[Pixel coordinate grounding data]
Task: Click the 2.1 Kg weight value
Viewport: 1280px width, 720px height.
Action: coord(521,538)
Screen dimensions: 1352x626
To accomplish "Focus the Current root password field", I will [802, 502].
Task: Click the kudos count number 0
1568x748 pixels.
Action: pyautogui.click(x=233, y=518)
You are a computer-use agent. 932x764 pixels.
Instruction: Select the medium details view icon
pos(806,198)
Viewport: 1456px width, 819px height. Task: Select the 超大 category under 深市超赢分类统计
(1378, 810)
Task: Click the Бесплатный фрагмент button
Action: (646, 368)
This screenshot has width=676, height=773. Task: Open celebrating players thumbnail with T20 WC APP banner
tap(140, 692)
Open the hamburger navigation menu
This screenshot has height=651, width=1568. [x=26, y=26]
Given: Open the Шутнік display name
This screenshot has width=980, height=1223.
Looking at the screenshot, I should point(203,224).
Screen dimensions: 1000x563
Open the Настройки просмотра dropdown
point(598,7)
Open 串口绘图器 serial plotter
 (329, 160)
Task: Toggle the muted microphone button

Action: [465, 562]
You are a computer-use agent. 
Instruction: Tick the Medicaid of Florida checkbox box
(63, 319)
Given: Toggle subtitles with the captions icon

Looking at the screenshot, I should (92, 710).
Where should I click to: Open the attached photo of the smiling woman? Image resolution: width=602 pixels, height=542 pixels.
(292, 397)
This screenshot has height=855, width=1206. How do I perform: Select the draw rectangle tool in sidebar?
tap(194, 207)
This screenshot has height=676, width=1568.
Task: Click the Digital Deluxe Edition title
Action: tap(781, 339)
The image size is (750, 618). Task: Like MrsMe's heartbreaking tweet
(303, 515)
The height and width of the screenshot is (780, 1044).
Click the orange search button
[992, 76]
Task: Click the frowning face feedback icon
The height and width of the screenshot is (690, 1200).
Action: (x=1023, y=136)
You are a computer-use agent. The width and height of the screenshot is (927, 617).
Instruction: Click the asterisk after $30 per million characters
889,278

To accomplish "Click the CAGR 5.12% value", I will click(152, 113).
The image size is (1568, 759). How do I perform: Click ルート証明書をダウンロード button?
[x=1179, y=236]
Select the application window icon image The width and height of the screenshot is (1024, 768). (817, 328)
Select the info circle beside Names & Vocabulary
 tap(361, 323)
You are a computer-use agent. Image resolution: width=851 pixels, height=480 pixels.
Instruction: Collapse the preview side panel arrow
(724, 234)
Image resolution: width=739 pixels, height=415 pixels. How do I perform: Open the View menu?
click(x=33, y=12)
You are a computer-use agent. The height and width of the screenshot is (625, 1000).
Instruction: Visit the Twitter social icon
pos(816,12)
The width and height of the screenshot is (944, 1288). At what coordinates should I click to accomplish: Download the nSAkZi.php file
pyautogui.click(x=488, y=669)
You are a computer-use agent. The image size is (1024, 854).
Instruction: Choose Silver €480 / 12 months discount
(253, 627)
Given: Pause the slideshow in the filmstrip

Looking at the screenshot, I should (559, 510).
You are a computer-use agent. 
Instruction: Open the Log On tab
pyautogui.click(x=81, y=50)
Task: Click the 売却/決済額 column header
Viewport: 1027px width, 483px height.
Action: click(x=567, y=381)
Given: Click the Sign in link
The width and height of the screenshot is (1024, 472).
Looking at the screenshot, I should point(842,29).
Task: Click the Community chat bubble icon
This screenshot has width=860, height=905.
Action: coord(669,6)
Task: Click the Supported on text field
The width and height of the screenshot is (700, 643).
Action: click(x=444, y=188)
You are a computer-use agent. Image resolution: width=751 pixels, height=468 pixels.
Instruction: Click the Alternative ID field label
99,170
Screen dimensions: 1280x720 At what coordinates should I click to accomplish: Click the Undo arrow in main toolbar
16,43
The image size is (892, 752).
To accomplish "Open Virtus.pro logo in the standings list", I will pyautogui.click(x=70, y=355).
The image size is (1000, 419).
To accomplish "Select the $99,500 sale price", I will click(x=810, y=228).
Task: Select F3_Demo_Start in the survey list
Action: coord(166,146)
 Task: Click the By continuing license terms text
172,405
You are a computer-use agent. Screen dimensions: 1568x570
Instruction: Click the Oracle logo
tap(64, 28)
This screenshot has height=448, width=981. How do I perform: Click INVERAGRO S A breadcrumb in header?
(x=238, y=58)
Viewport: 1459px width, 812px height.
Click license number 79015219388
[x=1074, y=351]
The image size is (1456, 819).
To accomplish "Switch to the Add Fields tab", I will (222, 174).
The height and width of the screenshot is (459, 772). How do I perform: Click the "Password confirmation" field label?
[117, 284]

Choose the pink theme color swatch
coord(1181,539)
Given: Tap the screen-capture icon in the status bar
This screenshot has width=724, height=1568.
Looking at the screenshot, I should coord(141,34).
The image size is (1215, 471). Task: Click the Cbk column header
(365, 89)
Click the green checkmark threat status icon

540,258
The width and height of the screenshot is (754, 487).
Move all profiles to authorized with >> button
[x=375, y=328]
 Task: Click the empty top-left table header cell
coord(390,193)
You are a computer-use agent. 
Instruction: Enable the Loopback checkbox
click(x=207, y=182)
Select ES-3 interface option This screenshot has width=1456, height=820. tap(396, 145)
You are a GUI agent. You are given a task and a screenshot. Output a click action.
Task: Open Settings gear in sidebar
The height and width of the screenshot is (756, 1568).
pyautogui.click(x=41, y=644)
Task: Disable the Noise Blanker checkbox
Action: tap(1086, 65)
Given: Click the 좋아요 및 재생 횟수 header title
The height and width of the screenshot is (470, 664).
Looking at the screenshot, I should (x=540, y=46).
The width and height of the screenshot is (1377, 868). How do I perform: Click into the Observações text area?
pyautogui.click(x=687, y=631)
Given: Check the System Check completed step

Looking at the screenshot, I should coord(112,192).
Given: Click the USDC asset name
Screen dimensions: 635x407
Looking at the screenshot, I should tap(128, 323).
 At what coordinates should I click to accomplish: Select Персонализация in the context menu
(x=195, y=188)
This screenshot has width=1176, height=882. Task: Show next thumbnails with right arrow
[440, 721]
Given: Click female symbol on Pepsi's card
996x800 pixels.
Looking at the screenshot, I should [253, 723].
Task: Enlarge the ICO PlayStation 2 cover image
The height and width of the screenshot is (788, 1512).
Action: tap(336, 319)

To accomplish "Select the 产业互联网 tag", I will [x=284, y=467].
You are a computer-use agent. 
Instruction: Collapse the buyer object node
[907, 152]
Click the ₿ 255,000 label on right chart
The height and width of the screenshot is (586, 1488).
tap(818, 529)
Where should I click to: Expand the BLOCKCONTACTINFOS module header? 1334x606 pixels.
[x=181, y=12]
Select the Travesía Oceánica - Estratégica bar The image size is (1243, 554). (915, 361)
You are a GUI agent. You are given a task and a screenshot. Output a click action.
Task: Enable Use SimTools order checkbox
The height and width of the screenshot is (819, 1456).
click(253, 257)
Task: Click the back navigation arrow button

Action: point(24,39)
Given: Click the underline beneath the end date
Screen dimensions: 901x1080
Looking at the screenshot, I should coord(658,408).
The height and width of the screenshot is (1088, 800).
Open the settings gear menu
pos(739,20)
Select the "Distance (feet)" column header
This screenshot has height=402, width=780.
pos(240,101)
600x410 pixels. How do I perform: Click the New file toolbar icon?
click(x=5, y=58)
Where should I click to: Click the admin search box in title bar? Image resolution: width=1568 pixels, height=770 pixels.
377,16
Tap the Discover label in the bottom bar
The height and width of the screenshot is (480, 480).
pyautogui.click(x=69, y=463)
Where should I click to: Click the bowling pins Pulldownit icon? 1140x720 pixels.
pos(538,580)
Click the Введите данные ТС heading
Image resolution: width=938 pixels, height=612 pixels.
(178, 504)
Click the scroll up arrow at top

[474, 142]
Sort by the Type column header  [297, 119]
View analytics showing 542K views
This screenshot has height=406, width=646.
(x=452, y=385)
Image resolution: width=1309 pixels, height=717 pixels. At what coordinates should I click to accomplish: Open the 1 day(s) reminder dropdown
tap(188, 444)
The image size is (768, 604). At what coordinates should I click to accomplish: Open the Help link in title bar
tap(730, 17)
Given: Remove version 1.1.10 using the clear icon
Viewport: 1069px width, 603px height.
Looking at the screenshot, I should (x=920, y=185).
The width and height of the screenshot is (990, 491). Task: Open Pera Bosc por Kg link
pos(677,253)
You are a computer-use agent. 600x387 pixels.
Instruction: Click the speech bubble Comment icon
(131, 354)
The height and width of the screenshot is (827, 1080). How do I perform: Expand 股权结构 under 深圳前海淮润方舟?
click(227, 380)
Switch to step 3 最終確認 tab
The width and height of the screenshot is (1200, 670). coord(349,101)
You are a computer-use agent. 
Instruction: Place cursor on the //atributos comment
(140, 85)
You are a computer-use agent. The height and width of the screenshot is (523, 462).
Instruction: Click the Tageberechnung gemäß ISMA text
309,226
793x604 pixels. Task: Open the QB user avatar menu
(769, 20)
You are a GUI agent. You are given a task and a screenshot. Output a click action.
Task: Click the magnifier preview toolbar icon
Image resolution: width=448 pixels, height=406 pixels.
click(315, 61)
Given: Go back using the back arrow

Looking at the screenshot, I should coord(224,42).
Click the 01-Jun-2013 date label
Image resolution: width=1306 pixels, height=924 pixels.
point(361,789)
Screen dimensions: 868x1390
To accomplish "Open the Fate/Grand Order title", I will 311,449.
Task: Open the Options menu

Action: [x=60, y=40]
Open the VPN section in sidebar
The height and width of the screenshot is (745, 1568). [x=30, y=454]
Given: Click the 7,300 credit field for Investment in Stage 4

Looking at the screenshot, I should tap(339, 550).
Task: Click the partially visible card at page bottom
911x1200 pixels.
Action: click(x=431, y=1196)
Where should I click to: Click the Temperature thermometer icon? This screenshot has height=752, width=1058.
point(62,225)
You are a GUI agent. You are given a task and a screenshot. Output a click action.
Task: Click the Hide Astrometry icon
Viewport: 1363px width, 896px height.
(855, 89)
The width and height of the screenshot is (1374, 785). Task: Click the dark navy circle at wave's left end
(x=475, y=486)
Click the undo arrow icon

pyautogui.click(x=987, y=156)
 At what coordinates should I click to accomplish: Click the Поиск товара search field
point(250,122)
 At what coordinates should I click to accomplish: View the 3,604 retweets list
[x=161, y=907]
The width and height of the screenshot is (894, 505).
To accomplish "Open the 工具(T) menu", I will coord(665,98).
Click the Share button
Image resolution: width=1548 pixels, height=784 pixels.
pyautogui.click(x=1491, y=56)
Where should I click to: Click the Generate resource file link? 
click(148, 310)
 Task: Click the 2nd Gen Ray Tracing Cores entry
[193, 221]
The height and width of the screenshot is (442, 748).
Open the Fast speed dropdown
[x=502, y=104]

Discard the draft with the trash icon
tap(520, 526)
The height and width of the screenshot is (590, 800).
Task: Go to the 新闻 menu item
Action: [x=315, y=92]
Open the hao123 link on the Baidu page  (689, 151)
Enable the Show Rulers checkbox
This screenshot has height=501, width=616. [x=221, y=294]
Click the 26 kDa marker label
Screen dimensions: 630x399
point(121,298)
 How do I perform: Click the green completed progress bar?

■ **TASK INSTRUCTIONS**: The expected result is every line above containing the string "page".

■ **TASK RESPONSE**:
Task: Click the partially visible card at page bottom
Open the hao123 link on the Baidu page  (689, 151)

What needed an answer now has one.